Sir William Matthews Flinders Petrie,
The Palestine Post
1936
as recorded by Abraham Rabinovitch, Jerusalem Post Magazine, June 8, 1990, p. 19
Info:
In 1890, Petrie made the first of his many forays into Palestine, leading to much important archaeological work. His six-week excavation of Tell el-Hesi (which was mistakenly identified as Lachish) that year represents the first scientific excavation of an archaeological site in the Holy Land.
At another point in the late nineteenth-century (year needed), Petrie surveyed a group of tombs in the Wadi al-Rababah (the biblical Hinnom) of Jerusalem, largely dating to the Iron Age and early Roman periods. Here, in these ancient monuments, Petrie discovered two different metrical systems.

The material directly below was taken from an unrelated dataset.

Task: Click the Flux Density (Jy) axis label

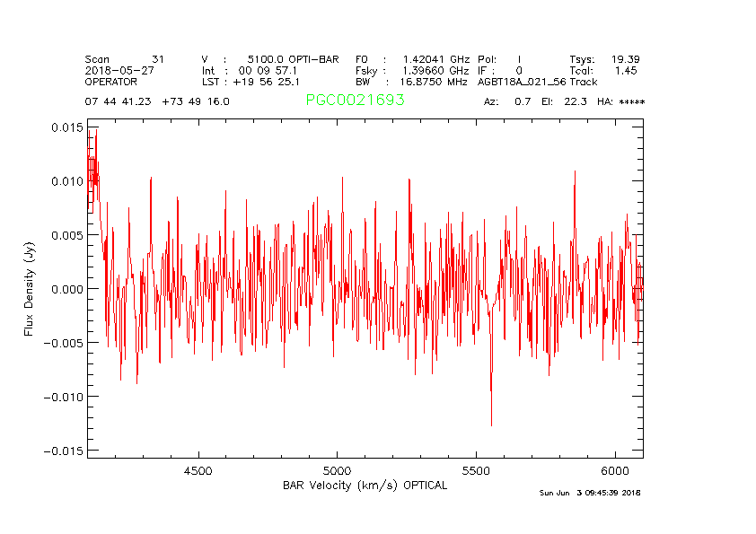Action: point(30,288)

Petrie was knighted in 1923 for services to British archaeology and Egyptology. In 1926, the focus of Petrie’s work shifted permanently to Palestine. He began excavating several important sites in the southwestern region of Palestine, including Tell el-Jemmeh and Tell el-Ajjul. In 1933, on retiring from his professorship, he moved permanently to Jerusalem, where he lived with Lady Petrie at the British School of Archaeology, then temporarily headquartered at the American School of Oriental Research (today called the Albright Institute).
Upon his death in Jerusalem in 1942, influenced by his interest in eugenics, Petrie donated his head to science, specifically the Royal College of Surgeons of London, so that it could be studied for its high intellectual capacity. It was duly severed and the body, minus its head, was interred separately in the Protestant Cemetery on Mt. Zion. However, due to the wartime conditions in the area (then still under threat from Rommel's advance in the North African campaign until the Second Battle of El Alamein later that year), his head was delayed in transit from Jerusalem to London, and was eventually lost.